So I was wondering what could tax Spatial OS, or what kind of tech demos would I want to see running so we can see the real world capabilities of Spatial OS.
Improbable kept referencing old games because as memory space increased, 2D games got more complicated, but CPU and GPU processing didn't really keep pace. Games eventually stopped being simulations because it was too taxing on computers. Gamers apparently don't care that games are static.
You had 2D games that seem to be able to run these vast numbers of entities but going 3D it's harder to have the same performance in a volume of entities.. and make them all behave. Where you could simulate space in 2D.. going 3D means all of the planets would just sit there in the 3D volume. I just couldn't accept that in No Man's Sky.. it just pissed me off.
So anyway.
Eufloria would be an interesting test case in a small 3D volume because it starts to chug when the 2D map gets highly populated with seedlings.
Just porting the game to spatial would be fine but after a while you end up with No Man's Sky's stupid 18 quintillion planets. Sure each planet can be compelling but they don't do anything. Hello Games designed it to be the typical static balls covered in static 'plant' things and alien creatures that run around doing nothing.
I mean you'll never visit them all. It isn't practical to have that many 'planets'. Something like was everything static BECAUSE they went with a nonsensically massive scale as a sales bullet point.. and couldn't make those systems dynamic at planetary level? or star and local cluster level? or could they have made the game more dynamic, stars, orbits, planets, seasons and weather etc. On the local level and still be dynamic on larger scales? We'll probably never know.
Maybe it was just too ambitious and something like eufloria would behave better on the local (planetary) and larger scales (local clusters).
As it's a relatively simple game (runs on phones) porting it to 3D shouldn't even be that taxing for a computer never mind in the cloud. Consider if it had to do physics (adding gravity simulation, so stars have planets in various orbits, planets could collide, light fro the stars would light things up so for ray tracing, and actually simulating the energy that local star light would provide to trees on the planets surface, and then other energy sources like radioactive materials.. which could power other forms of life like worms, and geothermal energy sources.)
I think it would be an amazing ambient simulation without even giving the players control of anything.. just being a virtual ant farm that you could study.

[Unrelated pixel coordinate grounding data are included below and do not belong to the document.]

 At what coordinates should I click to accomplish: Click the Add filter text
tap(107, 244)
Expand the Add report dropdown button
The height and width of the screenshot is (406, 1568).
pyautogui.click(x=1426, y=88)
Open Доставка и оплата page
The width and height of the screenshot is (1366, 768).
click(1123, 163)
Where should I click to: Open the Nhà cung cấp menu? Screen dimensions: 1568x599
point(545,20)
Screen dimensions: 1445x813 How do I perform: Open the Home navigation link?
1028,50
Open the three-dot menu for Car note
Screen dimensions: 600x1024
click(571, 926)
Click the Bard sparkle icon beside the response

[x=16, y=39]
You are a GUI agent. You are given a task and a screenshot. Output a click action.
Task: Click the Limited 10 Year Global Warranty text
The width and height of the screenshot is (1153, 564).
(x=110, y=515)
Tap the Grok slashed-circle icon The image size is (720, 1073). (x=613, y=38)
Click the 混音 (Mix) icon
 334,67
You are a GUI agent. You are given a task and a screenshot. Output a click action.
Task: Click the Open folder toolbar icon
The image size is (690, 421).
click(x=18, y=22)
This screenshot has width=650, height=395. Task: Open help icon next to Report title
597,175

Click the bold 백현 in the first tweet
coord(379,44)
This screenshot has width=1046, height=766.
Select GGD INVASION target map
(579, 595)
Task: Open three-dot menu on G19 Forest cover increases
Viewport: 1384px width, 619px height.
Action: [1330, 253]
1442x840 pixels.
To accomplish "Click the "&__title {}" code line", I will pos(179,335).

And going 3D means more things, like more trees because each planet's surface goes from being a circumference to an area. And each planet goes from being an area to being a 3D volume. the leaves, branches, and roots could be food for surface/air (seedlings) and ground dwelling creatures (ants?), and worms under ground instead of just the seedlings and laser mines. The game goes from thousands of entities to... well depends on how large the space volume would be and how many planets would be inside and what spatial can handle in real time.
Could even go further by adding various materials in both the planets, stellar debris fields, and stars (if its still a game) that have to be mined out by creatures and brought to hives or something to be refined into building materials like metals? so that there's more than just trees as resources. What if the seedlings, groundlings and burrowing creatures competed or co-operated to build things like Hives. These hives would create even more complicated things like ships (the laser mines for planetary defense), or snakes for exterminating enemy worms and such and mining more effectively, instead of just having seedlings flying to other planets like in eufloria). You'd have more than enough ingredients for a typical RTS.
Swarms of ships, seedlings, worms etc would be really cool to just watch in realtime. Again, like an ant farm.
If you've read the commonwealth saga by Peter F Hamilton maybe you see eufloria (originally titled Dyson) as similar to the alien machines. Seedlings being the motiles and trees being the immotiles.
It was sad that the game doesn't have stars and seedlings that can feed on and weaponize stars. Having a game that would actually simulate it though? what it would be like for a life form to exploit the resources of planets and eventually stars? That would be amazing. But like even more if the simulation made sense based on simple rules and design like eufloria. Each planet only has so many resources, each star has only so much material it can burn. That light would power all those trees on planets which generate resources that power seedlings and other life and would eventually die.